■ AIM
Write out the lines again, starting at the line containing "Click the 場所 section label" and ending after the one containing "[x=305, y=157]", and swap "computer-use agent" for "screen assistant" everywhere it occurs, leaving all else untouched.

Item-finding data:
• • • • •

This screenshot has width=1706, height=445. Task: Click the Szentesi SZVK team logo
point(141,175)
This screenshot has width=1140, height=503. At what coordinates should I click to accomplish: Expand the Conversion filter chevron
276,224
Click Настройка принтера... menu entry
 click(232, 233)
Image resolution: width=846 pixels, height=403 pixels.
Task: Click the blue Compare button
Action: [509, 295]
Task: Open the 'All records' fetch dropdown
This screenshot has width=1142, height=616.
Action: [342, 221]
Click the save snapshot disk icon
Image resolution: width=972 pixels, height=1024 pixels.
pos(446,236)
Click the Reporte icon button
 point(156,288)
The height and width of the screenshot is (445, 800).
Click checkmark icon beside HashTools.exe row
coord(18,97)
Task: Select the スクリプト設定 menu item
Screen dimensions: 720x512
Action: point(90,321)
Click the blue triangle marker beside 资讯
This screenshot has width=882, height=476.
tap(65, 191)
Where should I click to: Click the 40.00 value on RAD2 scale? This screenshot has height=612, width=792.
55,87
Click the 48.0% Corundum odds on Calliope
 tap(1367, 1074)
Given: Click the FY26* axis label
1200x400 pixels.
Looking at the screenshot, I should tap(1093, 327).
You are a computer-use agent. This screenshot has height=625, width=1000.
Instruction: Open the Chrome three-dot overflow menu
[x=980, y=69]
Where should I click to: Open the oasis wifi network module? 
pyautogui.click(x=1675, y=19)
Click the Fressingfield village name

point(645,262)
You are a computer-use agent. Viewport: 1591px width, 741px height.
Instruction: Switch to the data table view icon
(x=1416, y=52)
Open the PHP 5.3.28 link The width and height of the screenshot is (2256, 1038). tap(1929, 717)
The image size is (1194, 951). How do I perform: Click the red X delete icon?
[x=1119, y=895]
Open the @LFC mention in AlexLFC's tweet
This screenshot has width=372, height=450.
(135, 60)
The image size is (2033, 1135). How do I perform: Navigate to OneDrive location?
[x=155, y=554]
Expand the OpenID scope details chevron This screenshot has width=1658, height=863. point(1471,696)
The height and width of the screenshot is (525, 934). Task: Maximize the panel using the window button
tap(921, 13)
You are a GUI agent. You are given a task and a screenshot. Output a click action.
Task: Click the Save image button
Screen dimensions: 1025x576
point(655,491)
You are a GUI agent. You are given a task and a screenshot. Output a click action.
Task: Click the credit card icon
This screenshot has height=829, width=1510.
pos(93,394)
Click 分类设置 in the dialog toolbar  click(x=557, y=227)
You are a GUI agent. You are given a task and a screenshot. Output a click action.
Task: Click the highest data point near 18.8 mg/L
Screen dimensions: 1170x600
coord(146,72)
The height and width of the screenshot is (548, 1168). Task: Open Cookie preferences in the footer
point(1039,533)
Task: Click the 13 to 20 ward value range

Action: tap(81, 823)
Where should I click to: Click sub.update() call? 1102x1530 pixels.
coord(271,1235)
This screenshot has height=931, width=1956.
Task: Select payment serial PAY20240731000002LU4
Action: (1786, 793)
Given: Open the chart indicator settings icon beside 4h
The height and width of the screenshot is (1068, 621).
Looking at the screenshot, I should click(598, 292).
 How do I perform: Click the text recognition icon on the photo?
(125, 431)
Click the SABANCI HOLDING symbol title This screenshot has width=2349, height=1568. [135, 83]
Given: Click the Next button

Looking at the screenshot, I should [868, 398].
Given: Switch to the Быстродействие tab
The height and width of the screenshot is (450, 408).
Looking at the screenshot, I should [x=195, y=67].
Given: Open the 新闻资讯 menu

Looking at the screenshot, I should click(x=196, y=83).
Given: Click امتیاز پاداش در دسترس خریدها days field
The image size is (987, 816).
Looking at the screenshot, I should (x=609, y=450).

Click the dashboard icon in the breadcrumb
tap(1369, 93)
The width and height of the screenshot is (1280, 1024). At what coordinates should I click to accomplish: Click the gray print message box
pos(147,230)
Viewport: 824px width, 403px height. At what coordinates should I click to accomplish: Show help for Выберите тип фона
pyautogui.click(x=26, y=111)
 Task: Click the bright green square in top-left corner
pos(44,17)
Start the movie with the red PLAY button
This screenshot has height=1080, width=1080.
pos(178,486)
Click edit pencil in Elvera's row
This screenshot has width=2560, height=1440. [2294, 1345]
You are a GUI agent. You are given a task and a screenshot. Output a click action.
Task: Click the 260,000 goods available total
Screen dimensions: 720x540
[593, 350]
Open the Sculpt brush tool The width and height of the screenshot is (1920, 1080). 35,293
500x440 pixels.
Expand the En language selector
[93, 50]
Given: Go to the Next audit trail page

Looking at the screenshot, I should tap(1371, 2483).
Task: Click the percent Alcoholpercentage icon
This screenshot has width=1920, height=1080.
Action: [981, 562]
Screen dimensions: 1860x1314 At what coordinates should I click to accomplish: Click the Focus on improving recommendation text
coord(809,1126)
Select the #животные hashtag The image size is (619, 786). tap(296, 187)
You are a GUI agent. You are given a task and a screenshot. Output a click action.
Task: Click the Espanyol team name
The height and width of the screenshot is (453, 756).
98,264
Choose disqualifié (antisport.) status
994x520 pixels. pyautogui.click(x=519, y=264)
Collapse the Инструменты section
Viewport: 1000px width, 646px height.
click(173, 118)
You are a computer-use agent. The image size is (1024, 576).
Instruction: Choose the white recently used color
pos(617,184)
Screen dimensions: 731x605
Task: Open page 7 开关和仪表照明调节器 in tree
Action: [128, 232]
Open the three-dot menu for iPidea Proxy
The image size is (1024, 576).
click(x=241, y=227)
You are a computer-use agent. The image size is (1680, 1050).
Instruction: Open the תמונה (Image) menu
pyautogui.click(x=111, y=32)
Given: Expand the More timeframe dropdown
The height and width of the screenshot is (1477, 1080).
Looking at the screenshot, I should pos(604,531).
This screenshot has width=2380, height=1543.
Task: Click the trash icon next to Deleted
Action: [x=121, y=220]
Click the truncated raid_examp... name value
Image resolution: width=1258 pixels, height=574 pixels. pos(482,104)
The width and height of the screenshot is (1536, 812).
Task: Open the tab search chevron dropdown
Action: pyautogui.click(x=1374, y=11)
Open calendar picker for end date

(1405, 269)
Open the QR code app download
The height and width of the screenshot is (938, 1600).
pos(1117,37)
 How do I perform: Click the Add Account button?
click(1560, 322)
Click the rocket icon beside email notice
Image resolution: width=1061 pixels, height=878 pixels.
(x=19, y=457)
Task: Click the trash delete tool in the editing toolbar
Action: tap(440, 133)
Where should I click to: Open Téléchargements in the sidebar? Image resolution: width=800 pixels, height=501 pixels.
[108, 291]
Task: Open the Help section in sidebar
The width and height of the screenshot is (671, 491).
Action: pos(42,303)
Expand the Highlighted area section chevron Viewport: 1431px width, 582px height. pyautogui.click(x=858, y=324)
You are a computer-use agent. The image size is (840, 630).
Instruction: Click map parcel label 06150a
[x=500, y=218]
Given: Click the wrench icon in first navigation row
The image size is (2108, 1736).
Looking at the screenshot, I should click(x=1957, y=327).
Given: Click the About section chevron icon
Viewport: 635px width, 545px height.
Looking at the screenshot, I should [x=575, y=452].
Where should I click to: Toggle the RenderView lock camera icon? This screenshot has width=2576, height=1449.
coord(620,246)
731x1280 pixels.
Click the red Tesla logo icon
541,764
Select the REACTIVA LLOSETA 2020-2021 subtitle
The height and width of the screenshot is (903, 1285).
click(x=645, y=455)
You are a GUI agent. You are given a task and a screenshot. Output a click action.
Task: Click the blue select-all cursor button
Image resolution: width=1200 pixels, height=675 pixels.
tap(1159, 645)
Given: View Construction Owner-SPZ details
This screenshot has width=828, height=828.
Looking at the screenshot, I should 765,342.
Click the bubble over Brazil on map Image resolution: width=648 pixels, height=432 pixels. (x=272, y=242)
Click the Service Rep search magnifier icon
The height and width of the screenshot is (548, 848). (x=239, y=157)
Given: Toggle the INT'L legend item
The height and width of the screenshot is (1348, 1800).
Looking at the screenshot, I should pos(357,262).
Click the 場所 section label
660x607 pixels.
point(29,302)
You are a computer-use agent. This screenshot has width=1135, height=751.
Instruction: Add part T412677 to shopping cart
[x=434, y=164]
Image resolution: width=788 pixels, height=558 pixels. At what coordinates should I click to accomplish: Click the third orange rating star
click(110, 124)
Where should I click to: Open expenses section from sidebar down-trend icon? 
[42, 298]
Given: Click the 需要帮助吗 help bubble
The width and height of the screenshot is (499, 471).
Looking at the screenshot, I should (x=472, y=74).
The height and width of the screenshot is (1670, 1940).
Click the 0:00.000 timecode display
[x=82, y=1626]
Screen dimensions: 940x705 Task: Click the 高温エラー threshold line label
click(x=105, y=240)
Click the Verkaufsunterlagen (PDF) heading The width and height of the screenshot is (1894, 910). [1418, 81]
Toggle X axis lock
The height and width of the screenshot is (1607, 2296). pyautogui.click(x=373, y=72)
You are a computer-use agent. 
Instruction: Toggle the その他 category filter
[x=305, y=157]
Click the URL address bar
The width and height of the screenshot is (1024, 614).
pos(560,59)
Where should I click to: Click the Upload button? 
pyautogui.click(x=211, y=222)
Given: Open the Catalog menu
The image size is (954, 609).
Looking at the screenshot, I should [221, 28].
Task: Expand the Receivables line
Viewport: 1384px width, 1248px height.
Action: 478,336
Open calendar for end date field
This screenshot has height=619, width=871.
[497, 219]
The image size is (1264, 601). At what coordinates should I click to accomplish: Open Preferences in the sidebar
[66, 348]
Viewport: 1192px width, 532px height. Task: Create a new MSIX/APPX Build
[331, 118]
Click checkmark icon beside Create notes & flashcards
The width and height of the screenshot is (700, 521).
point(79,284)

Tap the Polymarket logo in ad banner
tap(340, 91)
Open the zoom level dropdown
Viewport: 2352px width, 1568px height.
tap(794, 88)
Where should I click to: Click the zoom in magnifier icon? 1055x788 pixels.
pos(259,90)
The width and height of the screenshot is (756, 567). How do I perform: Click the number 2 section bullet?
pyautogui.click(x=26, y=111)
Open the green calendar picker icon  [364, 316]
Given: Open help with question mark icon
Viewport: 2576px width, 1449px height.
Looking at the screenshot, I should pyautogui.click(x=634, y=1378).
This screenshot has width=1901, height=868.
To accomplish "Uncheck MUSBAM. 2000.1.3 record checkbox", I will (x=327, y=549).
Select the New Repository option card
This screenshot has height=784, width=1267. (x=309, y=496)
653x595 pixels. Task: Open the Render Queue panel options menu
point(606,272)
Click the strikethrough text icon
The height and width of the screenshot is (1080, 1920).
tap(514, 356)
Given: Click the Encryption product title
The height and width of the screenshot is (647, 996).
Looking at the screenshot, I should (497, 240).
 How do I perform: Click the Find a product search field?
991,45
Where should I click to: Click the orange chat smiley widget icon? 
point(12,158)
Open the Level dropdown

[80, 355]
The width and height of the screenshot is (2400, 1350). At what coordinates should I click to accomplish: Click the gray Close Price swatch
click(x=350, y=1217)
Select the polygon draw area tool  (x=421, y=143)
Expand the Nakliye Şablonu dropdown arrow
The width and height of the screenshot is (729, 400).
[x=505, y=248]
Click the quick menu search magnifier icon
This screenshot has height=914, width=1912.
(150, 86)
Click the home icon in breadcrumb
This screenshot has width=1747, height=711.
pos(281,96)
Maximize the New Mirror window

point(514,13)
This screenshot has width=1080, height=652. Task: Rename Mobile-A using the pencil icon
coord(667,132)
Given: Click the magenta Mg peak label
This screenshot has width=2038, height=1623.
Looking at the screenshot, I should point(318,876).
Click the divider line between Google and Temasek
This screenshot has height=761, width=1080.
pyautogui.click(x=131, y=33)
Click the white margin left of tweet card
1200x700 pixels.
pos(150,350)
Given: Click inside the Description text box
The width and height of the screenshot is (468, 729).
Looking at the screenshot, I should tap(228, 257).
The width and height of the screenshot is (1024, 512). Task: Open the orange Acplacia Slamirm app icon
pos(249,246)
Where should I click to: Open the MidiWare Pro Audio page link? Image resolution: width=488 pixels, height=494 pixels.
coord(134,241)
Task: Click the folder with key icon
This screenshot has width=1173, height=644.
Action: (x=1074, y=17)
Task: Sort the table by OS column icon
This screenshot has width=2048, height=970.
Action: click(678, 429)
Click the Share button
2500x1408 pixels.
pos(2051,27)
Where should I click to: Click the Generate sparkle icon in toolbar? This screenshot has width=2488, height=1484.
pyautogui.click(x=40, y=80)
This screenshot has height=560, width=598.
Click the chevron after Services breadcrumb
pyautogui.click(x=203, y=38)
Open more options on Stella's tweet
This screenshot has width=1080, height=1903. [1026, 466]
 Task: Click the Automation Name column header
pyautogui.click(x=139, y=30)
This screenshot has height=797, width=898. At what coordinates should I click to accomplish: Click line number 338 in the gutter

• • • • •

■ EXERCISE RESULT
Click the 場所 section label
660x607 pixels.
point(29,302)
You are a screen assistant. This screenshot has width=1135, height=751.
Instruction: Add part T412677 to shopping cart
[x=434, y=164]
Image resolution: width=788 pixels, height=558 pixels. At what coordinates should I click to accomplish: Click the third orange rating star
click(110, 124)
Where should I click to: Open expenses section from sidebar down-trend icon? 
[42, 298]
Given: Click the 需要帮助吗 help bubble
The width and height of the screenshot is (499, 471).
Looking at the screenshot, I should (x=472, y=74).
The height and width of the screenshot is (1670, 1940).
Click the 0:00.000 timecode display
[x=82, y=1626]
Screen dimensions: 940x705 Task: Click the 高温エラー threshold line label
click(x=105, y=240)
Click the Verkaufsunterlagen (PDF) heading The width and height of the screenshot is (1894, 910). [1418, 81]
Toggle X axis lock
The height and width of the screenshot is (1607, 2296). pyautogui.click(x=373, y=72)
You are a screen assistant. 
Instruction: Toggle the その他 category filter
[x=305, y=157]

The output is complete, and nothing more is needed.